[Data excerpts — start]

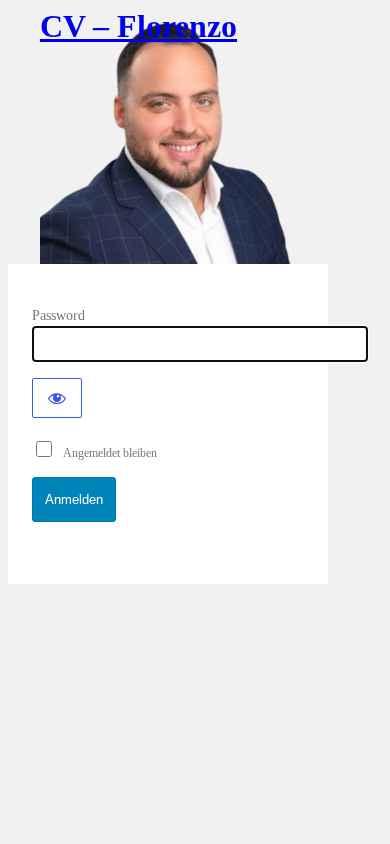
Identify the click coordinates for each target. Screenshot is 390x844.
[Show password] (57, 398)
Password (58, 315)
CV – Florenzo (138, 26)
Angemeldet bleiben (106, 453)
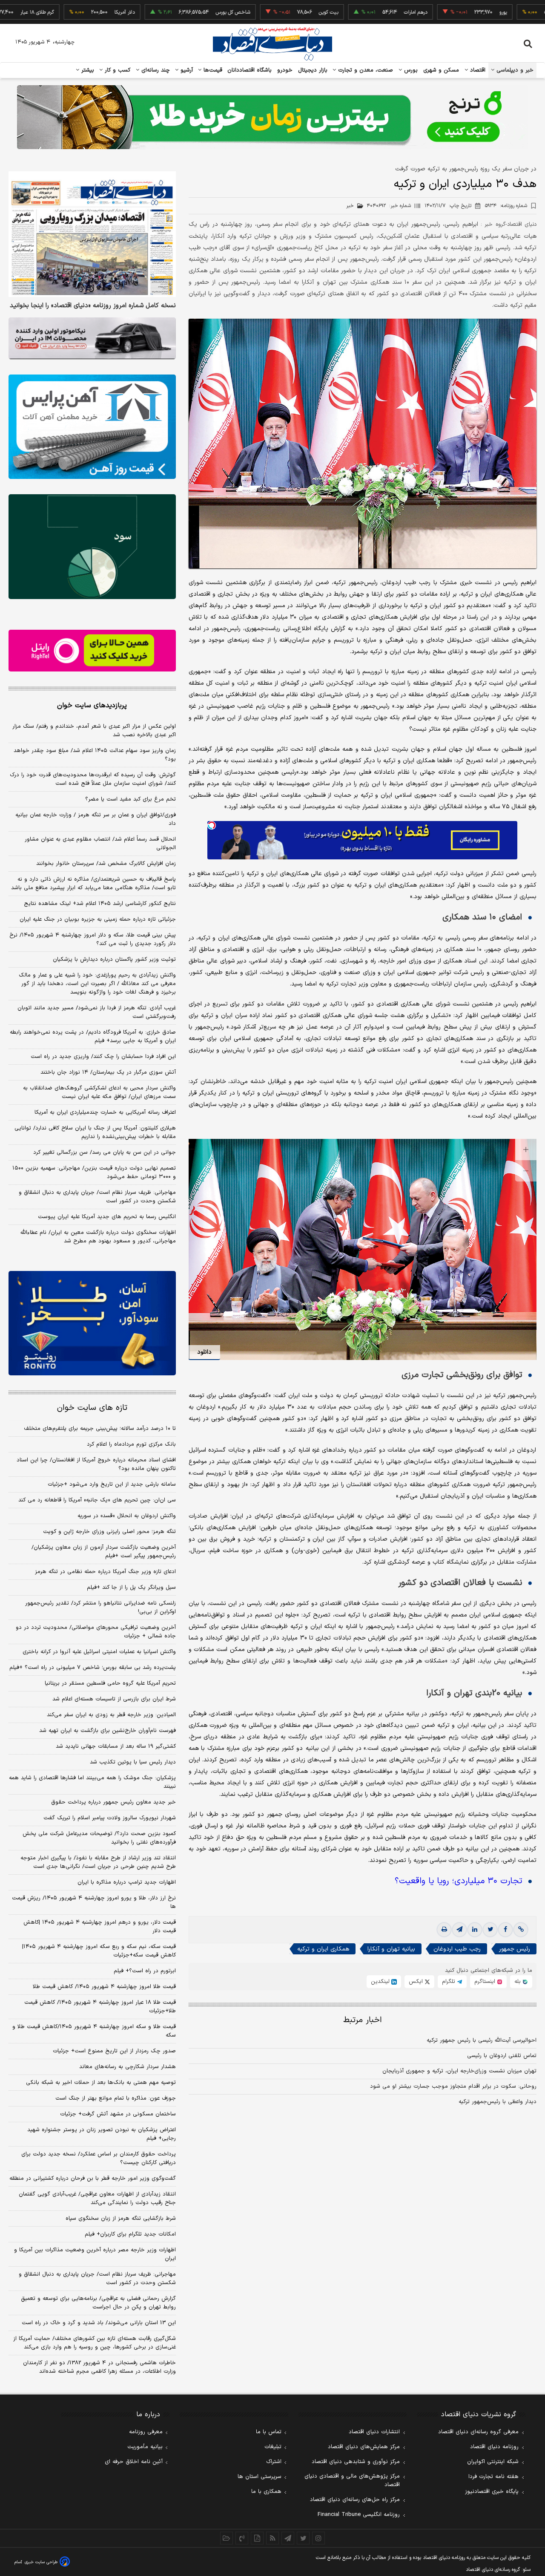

[Data excerpts — finish]

* [Task instructions]
From the line that holds "[Show password] (57, 398)" down to the last line of the material above, every line is to be copied exactly, both ends included; pictures are to be omitted.

* [Exercise solution]
[Show password] (57, 398)
Password (58, 315)
CV – Florenzo (138, 26)
Angemeldet bleiben (106, 453)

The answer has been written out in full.